M.C. Escher® is a registered trademark of Cordon Art B.V., Baarn, Nederland. Used by permission. All rights reserved.

2. Elements of Escher This section highlights the main features of the Escher language [3] and assumes familiarity with Prolog. We mainly deal with list-processing functions. It should be noted that the syntax of Escher is compatible with the syntax of Haskell (a popular and influential functional programming language). Consequently, Escher programs may look uncomfortably unfamiliar to Prolog aficionados (lowercase variables, constants starting with a capital), but we hope the reader will be able to abstract away from syntax. The Escher definition of list membership is as follows (y:z stands for the list with head y and tail z, == is the equality predicate, and || is disjunction). member::(a,[a])->Bool; member(x,[]) = False; member(x,y:z) = (x==y) || member(x,z);

The first statement defines the signature of member as a function taking a pair of arguments, an element and a list of elements (a is a type variable) and mapping them into the type Bool, which is a built-in type with data constructors True and False. The definition is inductive on the second argument. If this is the empty list, then the function maps to False; if it is non-empty, then the function maps to the truth-value of the disjunction in the last statement. Prolog programmers will recognise this last statement as essentially the Prolog definition of member. Here is the Escher function to concatenate two lists: concat::([a],[a])->[a]; concat([],x) = x; concat(x:y,z) = x:concat(y,z);

As can be seen from the signature, concat is a function rather than a predicate. It corresponds to the Prolog a p p e n d predicate with input-output mode append(+X,?Y,-Z). (Notice that the first argument must be instantiated in order to select the right statement.) The Escher function corresponding to append(?X,?Y,+Z), with the list to be split as the third argument, looks as follows (&& stands for conjunction): split::([a],[a],[a])->Bool; split(x,y,[]) = x==[] && y==[]; split(x,y,u:w) = (x==[] && y==u:w) || exists \v -> x==u:v && split(v,y,w);

Notice the explicit existential quantification of local variables (‘exists \v ->’ should be read ‘there exists a v such that’). It is also possible to get the Escher equivalent of append(?X,?Y,?Z). In that

case, the third argument is no longer used as the induction argument and the function is defined by a single statement. append::([a],[a],[a])->Bool; append(x,y,z) = (x==[] && y==z) || exists \u v w -> x==u:v && z==u:w && append(v,y,w);

Notice the close correspondence with the Prolog definition. Escher computations proceed by rewriting terms to simpler expressions. If s is the goal term and t is the answer term of a computation, then s==t is a logical consequence of the program. For instance, the goal term concat([1,2],[3]) reduces, via 1:concat([2],[3]) and 1:2:concat([],[3]), to the answer term [1,2,3]. The goal term split(x,y,[2,3]) reduces to the following answer term: (x==[] && y==[2,3]) || (x==[2] && y==[3]) || (x==[2,3] && y==[])

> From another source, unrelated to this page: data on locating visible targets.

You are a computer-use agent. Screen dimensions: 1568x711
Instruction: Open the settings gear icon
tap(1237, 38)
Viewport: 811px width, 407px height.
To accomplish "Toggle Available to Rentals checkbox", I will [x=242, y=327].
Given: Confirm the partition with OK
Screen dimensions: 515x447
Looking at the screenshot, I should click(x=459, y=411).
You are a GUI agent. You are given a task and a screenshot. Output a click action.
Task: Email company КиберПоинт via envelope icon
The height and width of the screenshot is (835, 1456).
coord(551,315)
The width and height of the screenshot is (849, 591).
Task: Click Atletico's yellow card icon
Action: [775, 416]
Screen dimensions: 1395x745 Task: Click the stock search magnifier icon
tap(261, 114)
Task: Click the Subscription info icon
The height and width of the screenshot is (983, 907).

From a Prolog perspective, Escher computations provide all answers at once. Note however that there is no backtracking, and no failure (the Escher equivalent of failure is to return the answer False). Further features of Escher include facilities for representing (extensional and intensional) sets and a full range of set-processing functions. A set is identified with a predicate, its characteristic function. As an example of an intensional set, the set comprehension {s | likes(Fred,s)}

where likes has the signature likes::(Person,Sport)->Bool, denotes the set of sports that Fred likes. Sets play a crucial role in the representation of ILP examples. From an ILP perspective, Escher provides the following advantages over Prolog. First of all, no additional constructs such as ij-determinacy or integrity constraints are needed to specify that certain relations are functional. Escher can deal with functions and predicates in a unified way. Secondly, this leads to a more uniform schema for the function that is learned: if there are several statements making up the definition of a function, these are always mutually exclusive by virtue of a particular input argument. For instance, in the definition of member above we have two cases: either the second argument is the empty list (in which case member returns False) or it isn’t, in which case we evaluate a disjunction. Notice that the Prolog definition of member does not allow clause indexing on the second argument. The most important feature of Escher in the present context is its type system, which not only restricts possible instantiations of variables, but more importantly constrains the hypothesis language because every type carries with it a set of operations. For instance, projections are associated with tuple types; list membership, nth element selection and list length are associated with list types; set membership and cardinality are associated with set types; and so on. In the next section we illustrate this by representing various well-known learning tasks in Escher.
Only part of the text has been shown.